Segundo, la identidad genética es una desventaja antes que una ventaja, cuando se hereda algún defecto genético, tal como la hemofilia, o una predisposición innata, tal como la diabetes o la esquizofrenia. Si no se conoce a fondo la historia familiar, no se puede predecir con certeza las enfermedades hereditarias que podrán padecer los mellizos o niultillizos que resulten de la clonación.

Tercero, presumiblemente se clonaría solamente a individuos excepcionales por algún motivo: inteligencia o fuerza física, astucia o falta de escrúpulos, etcétera. Se trataría entonces de individuos de edades comprendidas entre los 30 y los 50 años. Pero tal vez las células extraídas de estos individuales contengan ADN «gastado» (con telomeros podados) y reproduzcan un número de generaciones mucho menor que las células de un recién nacido.

Si es así, los clones envejecerían prematuramente. De poco les serviría el genoma sobresaliente, ni siquiera si se les ofreciese la mejor educación y las mejores oportunidades. En todo caso, aún no se sabe si los clones heredan la longevidad potencial de los originales.

Peor: se sabe que los clones de ovejas y otros animales suelen tener graves defectos, tales como tamaño excesivo, transtornos circulatorios y respiratorios, disfunciones inmunitarias, y malformaciones cerebrales. ¿Qué haríamos con clones humanos aquejados de graves defectos de nacimiento? ¿Los mataríamos tranquilamente como a las ovejas defectuosas?

Cuarto, la clonación de seres humanos podría usarse con fines tenebrosos. En efecto, podría clonarse a individuos poderosos, para usar las copias como bancos de órganos.

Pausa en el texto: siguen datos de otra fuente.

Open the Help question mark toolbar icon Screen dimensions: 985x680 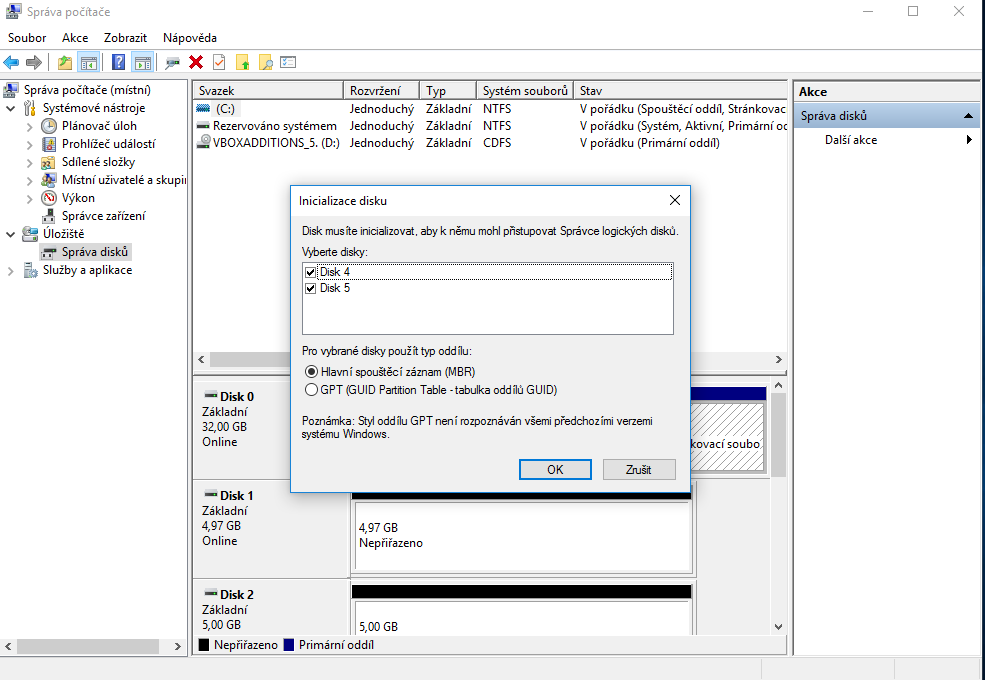tap(118, 62)
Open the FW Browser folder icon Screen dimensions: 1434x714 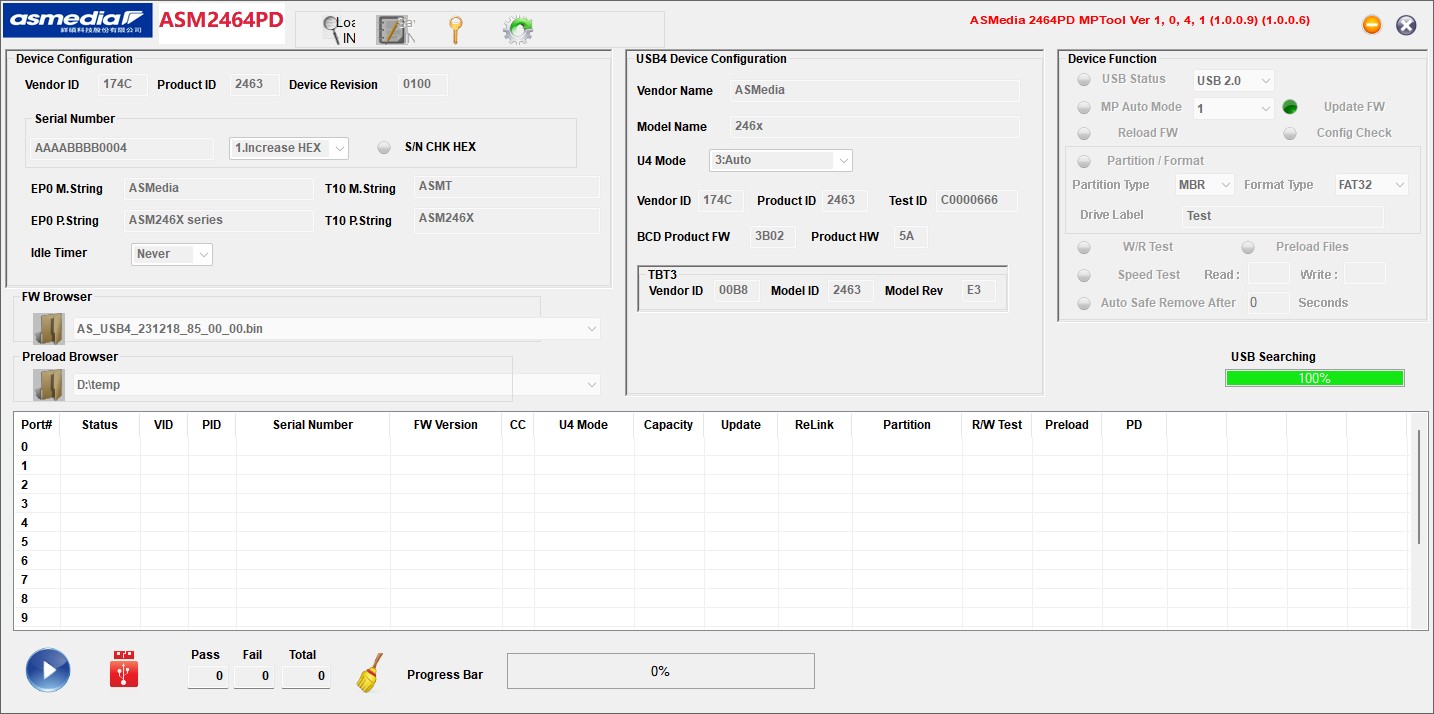tap(48, 328)
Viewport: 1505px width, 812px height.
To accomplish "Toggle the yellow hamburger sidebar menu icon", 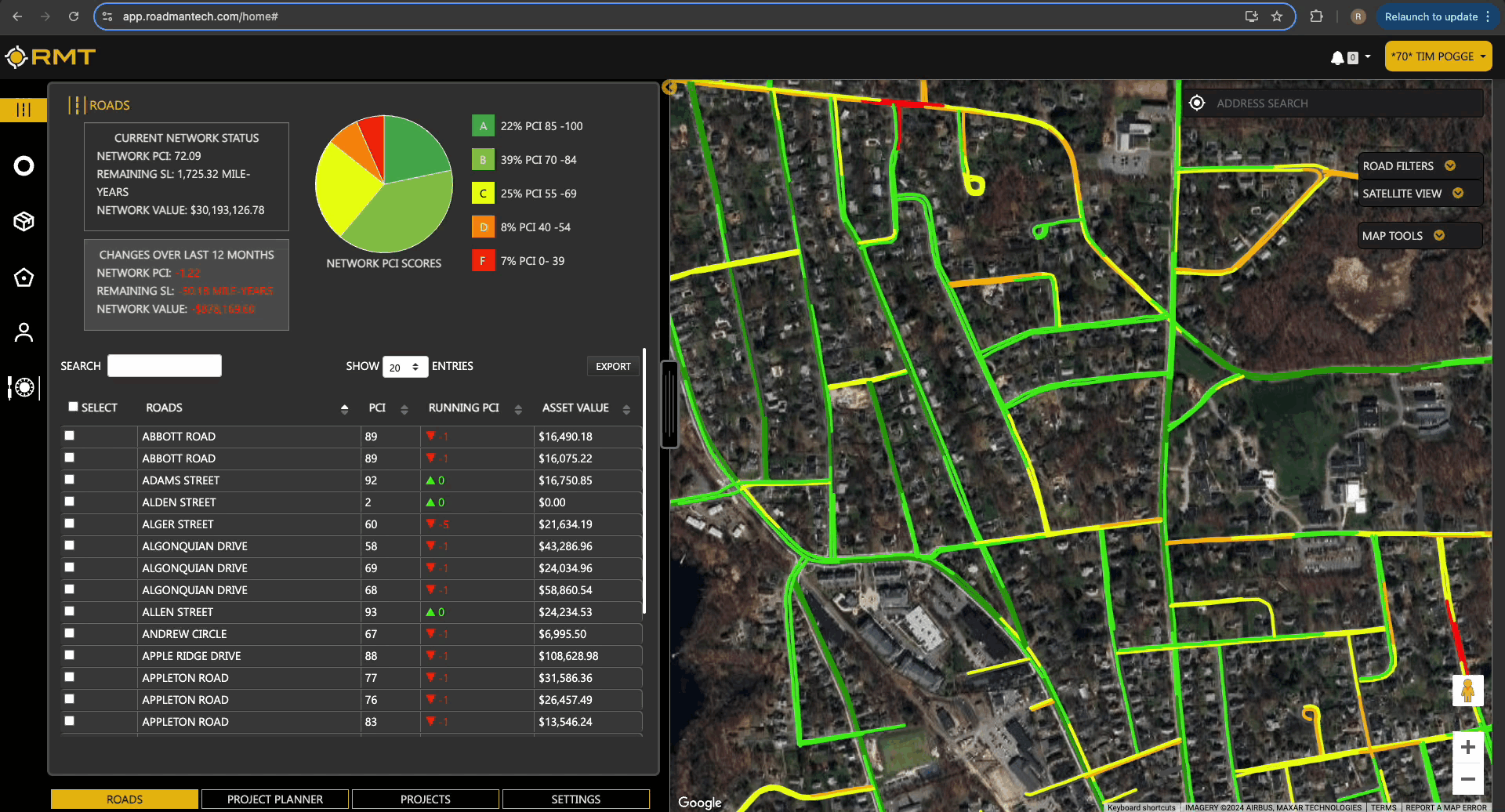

Si el mandalluvias necesita un transplante de corazón, se le extrae el corazón a uno de sus clones. Si luego necesita un nuevo riñón, se sacrifica a un segundo clon. Esta perspectiva basta para prohibir la clonación de seres humanos, como lo han hecho varios países por diversas razones.

Pero sería un error proscribir también las investigaciones básicas sobre los mecanismos de herencia y reproducción, ya que han arrojado resultados que han enriquecido no sólo el conocimiento sino también la medicina, la veterinaria y la agronomía. En particular, es un grave error prohibir el uso de embriones para obtener células pluripotentes (stem cells), o sea, que pueden convertirse en células pertenecientes a órganos tan distintos como el corazón y el cerebro. Estas células podrían usarse para reemplazar a células muertas. Por ejemplo, podrían fabricarse prótesis vivas para reemplazar partes del cerebro muertas a causa de accidentes vasculares.

El conocimiento no daña. Sólo pueden causar gran daño el malvado que usa conocimiento y el ignorante que se rehúsa a averiguar antes de actuar sobre el prójimo, o que pretende coartar la libertad de averiguar.

En resolución, en este caso, como en los demás, es menester distinguir la ciencia básica de la técnica. Y hay que recordar que, mientras siempre es bueno conocer, hay acciones innecesariamente arriesgadas y otras francamente malas. En otras palabras, la ciencia es buena pero la técnica es ambivalente. Por lo tanto, la primera merece apoyo, y la segunda exige vigilancia. En particular, estudiemos la clonación pero no nos clonemos.